» **What needs to be done**
Exclude the images and repeat all remaining entries exactly.

» **Dataset entries**
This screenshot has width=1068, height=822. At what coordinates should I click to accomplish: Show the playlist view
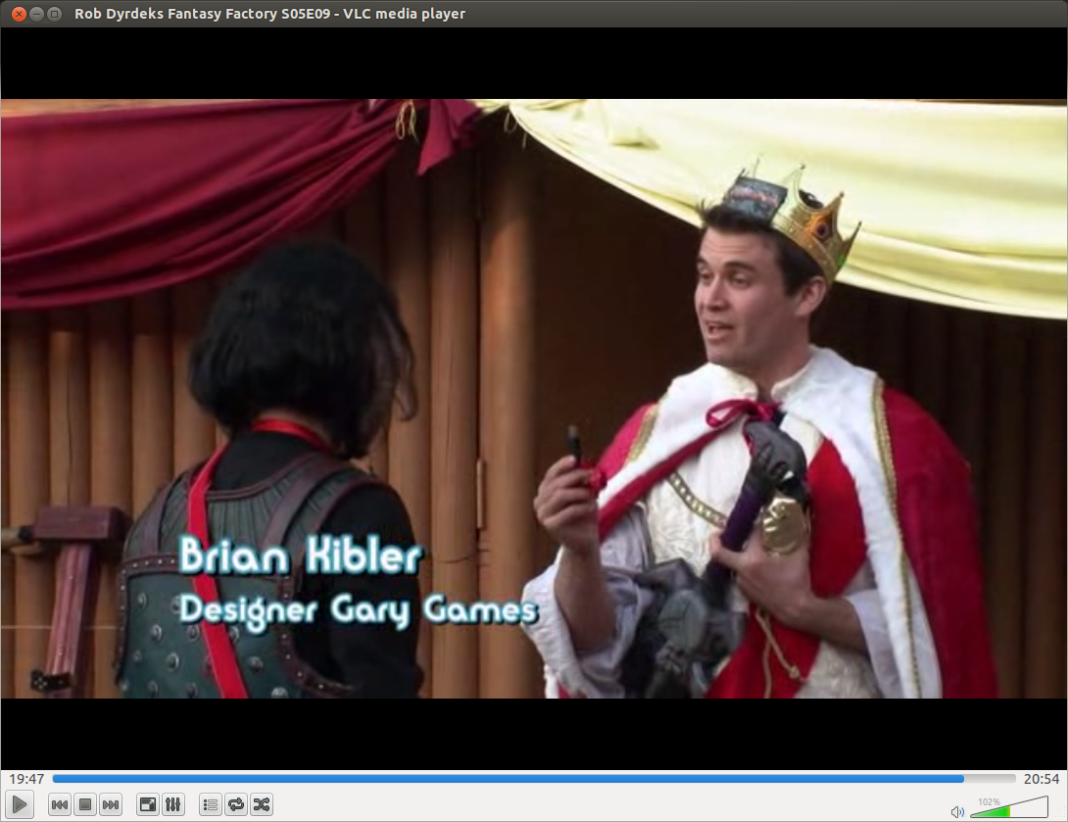point(210,805)
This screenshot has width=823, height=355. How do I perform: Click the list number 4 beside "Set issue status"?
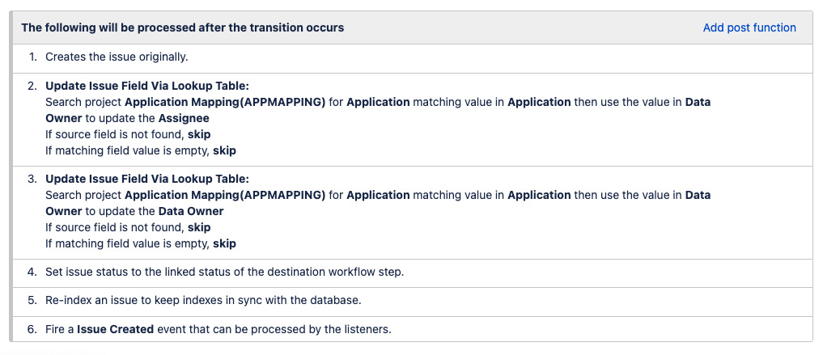[x=32, y=272]
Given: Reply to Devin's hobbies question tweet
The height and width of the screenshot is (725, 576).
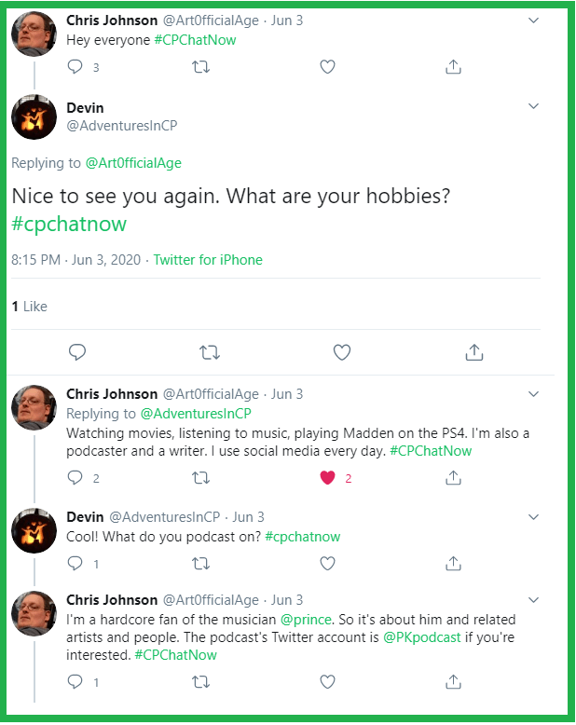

» **Exercise result**
This screenshot has width=1068, height=822. At what coordinates should I click to accomplish: Show the playlist view
point(210,805)
This screenshot has width=823, height=355. How do I perform: Click the list number 4 beside "Set issue status"?
[x=32, y=272]
Given: Reply to Devin's hobbies question tweet
The height and width of the screenshot is (725, 576).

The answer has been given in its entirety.